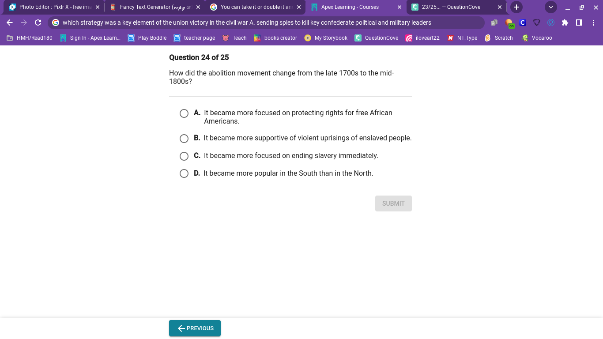
Task: Open the Scratch bookmark
Action: pos(499,38)
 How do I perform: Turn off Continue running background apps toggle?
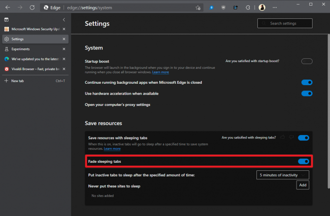[x=306, y=82]
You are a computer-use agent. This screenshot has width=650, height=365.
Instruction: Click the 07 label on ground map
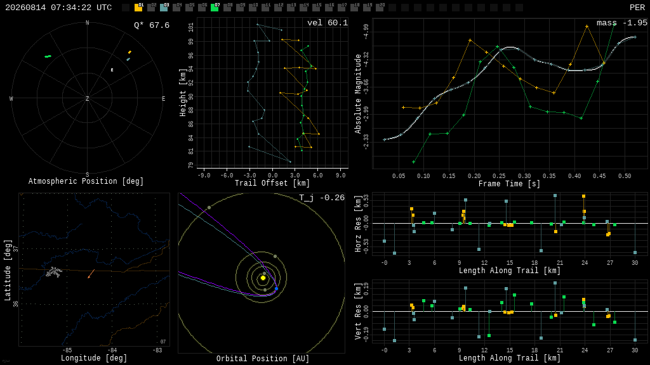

TASK INSTRUCTIONS:
Copy verbatim the span that opens at the line with "You are a computer-use" and closes at the final line of the listing. Do not carry over any pictures.

YOUR RESPONSE:
You are a computer-use agent. This screenshot has width=650, height=365.
Instruction: Click the 07 label on ground map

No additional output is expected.